* EXTRACTED ENTRIES *

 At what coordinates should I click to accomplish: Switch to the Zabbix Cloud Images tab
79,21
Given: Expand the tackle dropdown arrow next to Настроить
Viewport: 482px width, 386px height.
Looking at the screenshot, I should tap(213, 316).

* WHAT NEEDS TO BE DONE *
List each line of the records that contains the word "should".

* TASK SOLUTION *
 At what coordinates should I click to accomplish: Switch to the Zabbix Cloud Images tab
Looking at the screenshot, I should tap(213, 316).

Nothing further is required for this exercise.